Right now I'm sitting on my bed at exactly 11:14 pm and I start thinking. I think about my day and how I had to go to my Abuela's funeral. I think about how it's really snowy and I can't believe the weather. I think about my sister and how she annoys me so much. and then I think about how it's Valentine's Day tommorow and how maybe not everyone in this world will get something or someone. Days like this get me thinking about how I am very fortunate to live with my parents. I have a beautiful house with heating and a bed. I have all the food I could need including more. And most won't get that. Ever.
You know those ASPCA commercials? The ones that come on to the TV when you're trying to watch that new movie that just came out? Or maybe they come on when you really need to get to work but need to watch news. Well, a lot of people I bet, would just sit there and just calmly and drink coffee or just stare. But me, I usually hav a 5 second interim from the time the infomercial comes on, to the time I'm sitting bawling like a baby in front of the TV screen. Something about these just have a way about them. That face of a tiny puppy or kitten isn't a face that says,"Yay! I'm on camera! Time to strike a pose." That dog that you see, is in a cage, starving, It could be freezing to death in a wooden or metal crate. They don't have time for photoshoots. But people make it look like that, huh? All types of animals, All around the world will be lonely this Valentines Day, and probably for a lot of years to come. That's the main reason I can't watch those commercials. It's because I hate to think of how many helpless animals die from animal cruelty each year. The idea of anything being treated that bad that it would die, is just heart breaking. I feel so mad at the world sometimes that my face inside gets so angry, and then almost crashes. I just have an internal breakdown.

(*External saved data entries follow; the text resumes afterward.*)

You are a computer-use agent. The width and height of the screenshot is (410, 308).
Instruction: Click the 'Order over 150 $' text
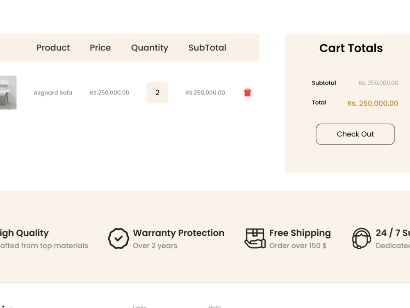point(298,246)
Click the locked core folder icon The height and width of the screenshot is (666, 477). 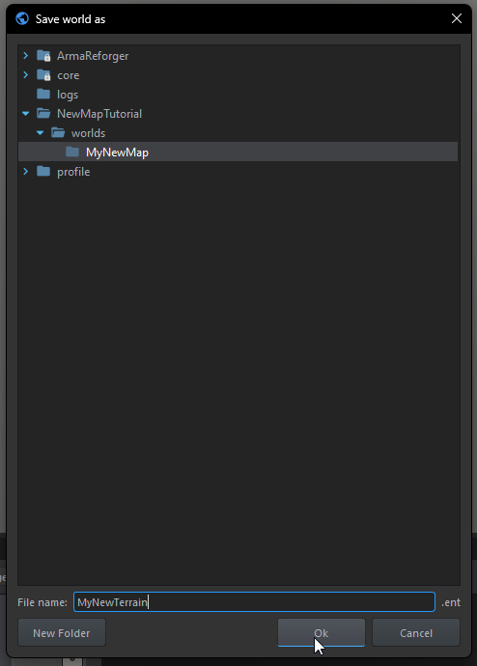click(43, 75)
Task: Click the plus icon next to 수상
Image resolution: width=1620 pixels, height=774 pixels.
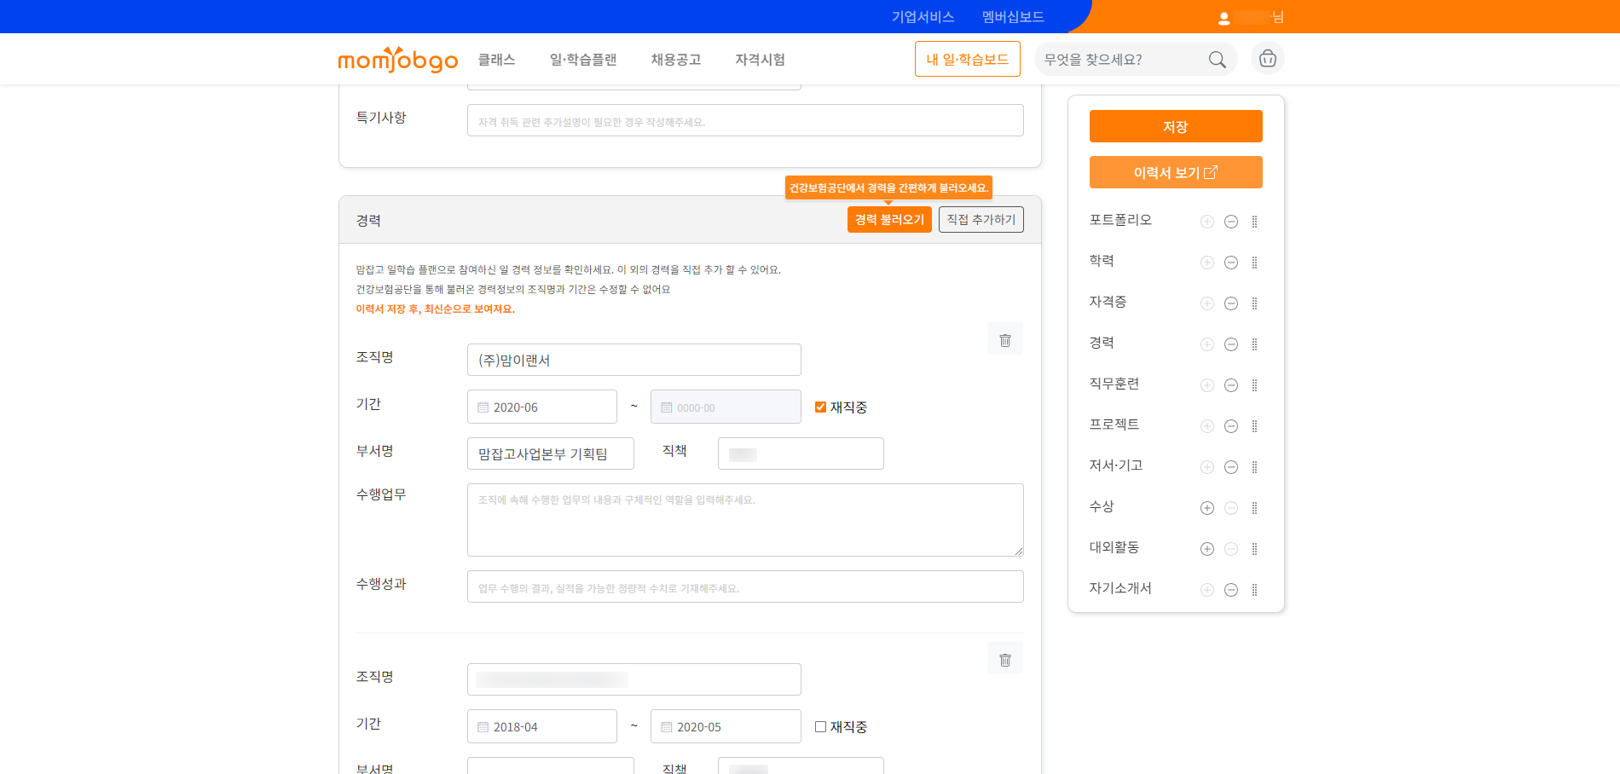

Maybe if I write this down, someone important who could actually help might see this. I swear, I'm at the end of my rope inside. Something needs to happen. Imagine if you were left and beaten and mauled and on Valentines Day you never got rescued. You were left out in a metal cage for the snow and ice. You yourself started freezing to the cage. This was all because you were a puppy that just grew older, and like a doll or something, your owner just decided they didn't want you around. Maybe because they didn't think you were a cute puppy anymore and hated to look at you. And imagine all of this on Valentines Day. I think it's just so sad. I really hope our human race can all feel this way. maybe then evryone will be happy and get a home and things like that on Valentines Day and all days.